Task prompt: Copy every entry exactly.

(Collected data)
=== Section Start ===
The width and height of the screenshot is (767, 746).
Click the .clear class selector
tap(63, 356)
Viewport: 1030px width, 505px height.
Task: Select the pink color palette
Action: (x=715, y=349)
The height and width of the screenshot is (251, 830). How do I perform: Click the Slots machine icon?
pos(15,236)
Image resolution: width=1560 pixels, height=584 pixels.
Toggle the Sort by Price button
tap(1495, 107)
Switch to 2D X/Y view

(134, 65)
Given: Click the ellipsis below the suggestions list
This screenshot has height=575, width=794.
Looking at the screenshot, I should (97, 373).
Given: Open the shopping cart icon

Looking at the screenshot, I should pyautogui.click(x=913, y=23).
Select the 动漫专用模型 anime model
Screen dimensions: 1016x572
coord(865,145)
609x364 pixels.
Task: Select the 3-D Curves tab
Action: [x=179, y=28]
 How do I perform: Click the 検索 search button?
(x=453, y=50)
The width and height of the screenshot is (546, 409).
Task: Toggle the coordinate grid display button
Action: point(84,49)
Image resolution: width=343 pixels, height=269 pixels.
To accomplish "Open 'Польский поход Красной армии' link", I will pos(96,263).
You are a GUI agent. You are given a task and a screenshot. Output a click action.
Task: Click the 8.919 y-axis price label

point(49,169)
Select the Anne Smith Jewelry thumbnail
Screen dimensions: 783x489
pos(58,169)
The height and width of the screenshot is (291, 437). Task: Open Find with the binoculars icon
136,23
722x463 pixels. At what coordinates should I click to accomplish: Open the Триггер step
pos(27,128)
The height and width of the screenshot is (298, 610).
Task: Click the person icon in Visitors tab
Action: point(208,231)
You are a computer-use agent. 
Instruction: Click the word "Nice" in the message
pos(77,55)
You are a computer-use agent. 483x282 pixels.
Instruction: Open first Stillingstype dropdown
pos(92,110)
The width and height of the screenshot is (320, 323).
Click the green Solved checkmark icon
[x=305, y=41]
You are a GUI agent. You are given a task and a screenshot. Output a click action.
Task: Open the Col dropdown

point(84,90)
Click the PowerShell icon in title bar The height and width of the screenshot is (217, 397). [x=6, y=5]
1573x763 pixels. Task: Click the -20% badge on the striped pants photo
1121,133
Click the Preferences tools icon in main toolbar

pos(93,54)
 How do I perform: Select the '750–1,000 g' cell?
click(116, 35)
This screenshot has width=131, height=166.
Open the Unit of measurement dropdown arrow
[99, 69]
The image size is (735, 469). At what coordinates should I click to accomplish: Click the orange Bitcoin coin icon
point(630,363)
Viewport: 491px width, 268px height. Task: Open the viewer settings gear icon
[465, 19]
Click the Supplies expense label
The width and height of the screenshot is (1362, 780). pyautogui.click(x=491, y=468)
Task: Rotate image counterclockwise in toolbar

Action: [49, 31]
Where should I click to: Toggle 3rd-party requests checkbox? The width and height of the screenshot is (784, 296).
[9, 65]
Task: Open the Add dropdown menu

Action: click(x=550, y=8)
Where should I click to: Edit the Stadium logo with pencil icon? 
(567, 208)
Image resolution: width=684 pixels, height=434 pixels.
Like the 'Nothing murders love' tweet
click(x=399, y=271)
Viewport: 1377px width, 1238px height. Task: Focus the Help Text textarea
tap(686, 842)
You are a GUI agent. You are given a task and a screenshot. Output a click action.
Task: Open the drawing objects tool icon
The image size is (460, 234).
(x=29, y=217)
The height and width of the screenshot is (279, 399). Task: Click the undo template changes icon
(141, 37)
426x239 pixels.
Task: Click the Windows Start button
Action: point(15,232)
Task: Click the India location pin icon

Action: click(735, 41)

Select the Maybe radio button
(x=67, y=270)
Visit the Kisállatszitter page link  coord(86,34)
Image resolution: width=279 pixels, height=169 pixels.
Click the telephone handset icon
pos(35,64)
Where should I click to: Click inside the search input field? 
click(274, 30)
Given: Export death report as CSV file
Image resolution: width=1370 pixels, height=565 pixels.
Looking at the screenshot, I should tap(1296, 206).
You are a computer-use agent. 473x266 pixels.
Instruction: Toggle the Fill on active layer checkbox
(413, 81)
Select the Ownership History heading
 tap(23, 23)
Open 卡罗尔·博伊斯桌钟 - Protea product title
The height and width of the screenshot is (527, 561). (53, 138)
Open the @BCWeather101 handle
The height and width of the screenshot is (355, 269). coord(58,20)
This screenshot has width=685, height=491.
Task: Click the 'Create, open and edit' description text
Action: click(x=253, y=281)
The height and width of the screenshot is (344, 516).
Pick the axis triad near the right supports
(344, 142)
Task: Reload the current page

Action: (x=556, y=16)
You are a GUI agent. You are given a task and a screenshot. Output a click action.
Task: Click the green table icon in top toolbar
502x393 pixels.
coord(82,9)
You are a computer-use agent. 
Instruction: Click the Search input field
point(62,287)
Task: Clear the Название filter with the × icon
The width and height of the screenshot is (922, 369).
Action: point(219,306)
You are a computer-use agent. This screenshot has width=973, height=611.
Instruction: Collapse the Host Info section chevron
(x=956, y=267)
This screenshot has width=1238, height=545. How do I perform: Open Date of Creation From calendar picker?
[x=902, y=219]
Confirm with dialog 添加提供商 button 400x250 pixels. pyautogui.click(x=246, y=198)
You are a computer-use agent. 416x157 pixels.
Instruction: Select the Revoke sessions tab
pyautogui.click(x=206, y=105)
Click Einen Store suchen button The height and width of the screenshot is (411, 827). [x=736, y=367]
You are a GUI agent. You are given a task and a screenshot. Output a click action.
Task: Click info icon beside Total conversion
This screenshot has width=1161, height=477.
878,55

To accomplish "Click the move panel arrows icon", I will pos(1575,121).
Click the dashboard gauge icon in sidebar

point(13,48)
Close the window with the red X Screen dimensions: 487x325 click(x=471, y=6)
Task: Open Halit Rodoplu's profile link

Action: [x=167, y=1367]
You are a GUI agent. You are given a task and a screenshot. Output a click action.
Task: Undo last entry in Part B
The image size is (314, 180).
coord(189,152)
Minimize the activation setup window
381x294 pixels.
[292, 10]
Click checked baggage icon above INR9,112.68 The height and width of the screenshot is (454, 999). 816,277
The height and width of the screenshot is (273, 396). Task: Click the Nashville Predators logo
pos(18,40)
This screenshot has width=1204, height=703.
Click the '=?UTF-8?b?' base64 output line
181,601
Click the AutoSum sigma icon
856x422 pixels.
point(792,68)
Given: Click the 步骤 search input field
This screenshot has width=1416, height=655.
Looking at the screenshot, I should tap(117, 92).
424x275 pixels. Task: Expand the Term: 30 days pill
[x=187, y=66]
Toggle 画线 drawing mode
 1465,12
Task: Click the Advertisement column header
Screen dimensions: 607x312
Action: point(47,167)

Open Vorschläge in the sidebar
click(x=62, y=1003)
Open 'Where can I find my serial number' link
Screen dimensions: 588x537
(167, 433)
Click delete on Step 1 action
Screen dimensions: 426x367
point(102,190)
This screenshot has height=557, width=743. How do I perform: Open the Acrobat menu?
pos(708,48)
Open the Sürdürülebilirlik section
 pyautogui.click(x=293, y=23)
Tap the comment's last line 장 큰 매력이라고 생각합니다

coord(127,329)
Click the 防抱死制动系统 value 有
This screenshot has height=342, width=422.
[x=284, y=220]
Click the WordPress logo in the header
=== Section End ===
Answer to this task:
The width and height of the screenshot is (767, 746).
Click the .clear class selector
tap(63, 356)
Viewport: 1030px width, 505px height.
Task: Select the pink color palette
Action: (x=715, y=349)
The height and width of the screenshot is (251, 830). How do I perform: Click the Slots machine icon?
pos(15,236)
Image resolution: width=1560 pixels, height=584 pixels.
Toggle the Sort by Price button
tap(1495, 107)
Switch to 2D X/Y view

(134, 65)
Given: Click the ellipsis below the suggestions list
This screenshot has height=575, width=794.
Looking at the screenshot, I should (97, 373).
Given: Open the shopping cart icon

Looking at the screenshot, I should pyautogui.click(x=913, y=23).
Select the 动漫专用模型 anime model
Screen dimensions: 1016x572
coord(865,145)
609x364 pixels.
Task: Select the 3-D Curves tab
Action: [x=179, y=28]
 How do I perform: Click the 検索 search button?
(x=453, y=50)
The width and height of the screenshot is (546, 409).
Task: Toggle the coordinate grid display button
Action: point(84,49)
Image resolution: width=343 pixels, height=269 pixels.
To accomplish "Open 'Польский поход Красной армии' link", I will pos(96,263).
You are a GUI agent. You are given a task and a screenshot. Output a click action.
Task: Click the 8.919 y-axis price label

point(49,169)
Select the Anne Smith Jewelry thumbnail
Screen dimensions: 783x489
pos(58,169)
The height and width of the screenshot is (291, 437). Task: Open Find with the binoculars icon
136,23
722x463 pixels. At what coordinates should I click to accomplish: Open the Триггер step
pos(27,128)
The height and width of the screenshot is (298, 610).
Task: Click the person icon in Visitors tab
Action: point(208,231)
You are a computer-use agent. 
Instruction: Click the word "Nice" in the message
pos(77,55)
You are a computer-use agent. 483x282 pixels.
Instruction: Open first Stillingstype dropdown
pos(92,110)
The width and height of the screenshot is (320, 323).
Click the green Solved checkmark icon
[x=305, y=41]
You are a GUI agent. You are given a task and a screenshot. Output a click action.
Task: Open the Col dropdown

point(84,90)
Click the PowerShell icon in title bar The height and width of the screenshot is (217, 397). [x=6, y=5]
1573x763 pixels. Task: Click the -20% badge on the striped pants photo
1121,133
Click the Preferences tools icon in main toolbar

pos(93,54)
 How do I perform: Select the '750–1,000 g' cell?
click(116, 35)
This screenshot has width=131, height=166.
Open the Unit of measurement dropdown arrow
[99, 69]
The image size is (735, 469). At what coordinates should I click to accomplish: Click the orange Bitcoin coin icon
point(630,363)
Viewport: 491px width, 268px height. Task: Open the viewer settings gear icon
[465, 19]
Click the Supplies expense label
The width and height of the screenshot is (1362, 780). pyautogui.click(x=491, y=468)
Task: Rotate image counterclockwise in toolbar

Action: [49, 31]
Where should I click to: Toggle 3rd-party requests checkbox? The width and height of the screenshot is (784, 296).
[9, 65]
Task: Open the Add dropdown menu

Action: click(x=550, y=8)
Where should I click to: Edit the Stadium logo with pencil icon? 
(567, 208)
Image resolution: width=684 pixels, height=434 pixels.
Like the 'Nothing murders love' tweet
click(x=399, y=271)
Viewport: 1377px width, 1238px height. Task: Focus the Help Text textarea
tap(686, 842)
You are a GUI agent. You are given a task and a screenshot. Output a click action.
Task: Open the drawing objects tool icon
The image size is (460, 234).
(x=29, y=217)
The height and width of the screenshot is (279, 399). Task: Click the undo template changes icon
(141, 37)
426x239 pixels.
Task: Click the Windows Start button
Action: point(15,232)
Task: Click the India location pin icon

Action: click(735, 41)

Select the Maybe radio button
(x=67, y=270)
Visit the Kisállatszitter page link  coord(86,34)
Image resolution: width=279 pixels, height=169 pixels.
Click the telephone handset icon
pos(35,64)
Where should I click to: Click inside the search input field? 
click(274, 30)
Given: Export death report as CSV file
Image resolution: width=1370 pixels, height=565 pixels.
Looking at the screenshot, I should tap(1296, 206).
You are a computer-use agent. 473x266 pixels.
Instruction: Toggle the Fill on active layer checkbox
(413, 81)
Select the Ownership History heading
 tap(23, 23)
Open 卡罗尔·博伊斯桌钟 - Protea product title
The height and width of the screenshot is (527, 561). (53, 138)
Open the @BCWeather101 handle
The height and width of the screenshot is (355, 269). coord(58,20)
This screenshot has width=685, height=491.
Task: Click the 'Create, open and edit' description text
Action: click(x=253, y=281)
The height and width of the screenshot is (344, 516).
Pick the axis triad near the right supports
(344, 142)
Task: Reload the current page

Action: (x=556, y=16)
You are a GUI agent. You are given a task and a screenshot. Output a click action.
Task: Click the green table icon in top toolbar
502x393 pixels.
coord(82,9)
You are a computer-use agent. 
Instruction: Click the Search input field
point(62,287)
Task: Clear the Название filter with the × icon
The width and height of the screenshot is (922, 369).
Action: point(219,306)
You are a computer-use agent. This screenshot has width=973, height=611.
Instruction: Collapse the Host Info section chevron
(x=956, y=267)
This screenshot has width=1238, height=545. How do I perform: Open Date of Creation From calendar picker?
[x=902, y=219]
Confirm with dialog 添加提供商 button 400x250 pixels. pyautogui.click(x=246, y=198)
You are a computer-use agent. 416x157 pixels.
Instruction: Select the Revoke sessions tab
pyautogui.click(x=206, y=105)
Click Einen Store suchen button The height and width of the screenshot is (411, 827). [x=736, y=367]
You are a GUI agent. You are given a task and a screenshot. Output a click action.
Task: Click info icon beside Total conversion
This screenshot has width=1161, height=477.
878,55

To accomplish "Click the move panel arrows icon", I will pos(1575,121).
Click the dashboard gauge icon in sidebar

point(13,48)
Close the window with the red X Screen dimensions: 487x325 click(x=471, y=6)
Task: Open Halit Rodoplu's profile link

Action: [x=167, y=1367]
You are a GUI agent. You are given a task and a screenshot. Output a click action.
Task: Undo last entry in Part B
The image size is (314, 180).
coord(189,152)
Minimize the activation setup window
381x294 pixels.
[292, 10]
Click checked baggage icon above INR9,112.68 The height and width of the screenshot is (454, 999). 816,277
The height and width of the screenshot is (273, 396). Task: Click the Nashville Predators logo
pos(18,40)
This screenshot has width=1204, height=703.
Click the '=?UTF-8?b?' base64 output line
181,601
Click the AutoSum sigma icon
856x422 pixels.
point(792,68)
Given: Click the 步骤 search input field
This screenshot has width=1416, height=655.
Looking at the screenshot, I should tap(117, 92).
424x275 pixels. Task: Expand the Term: 30 days pill
[x=187, y=66]
Toggle 画线 drawing mode
 1465,12
Task: Click the Advertisement column header
Screen dimensions: 607x312
Action: point(47,167)

Open Vorschläge in the sidebar
click(x=62, y=1003)
Open 'Where can I find my serial number' link
Screen dimensions: 588x537
(167, 433)
Click delete on Step 1 action
Screen dimensions: 426x367
point(102,190)
This screenshot has height=557, width=743. How do I perform: Open the Acrobat menu?
pos(708,48)
Open the Sürdürülebilirlik section
 pyautogui.click(x=293, y=23)
Tap the comment's last line 장 큰 매력이라고 생각합니다

coord(127,329)
Click the 防抱死制动系统 value 有
This screenshot has height=342, width=422.
[x=284, y=220]
Click the WordPress logo in the header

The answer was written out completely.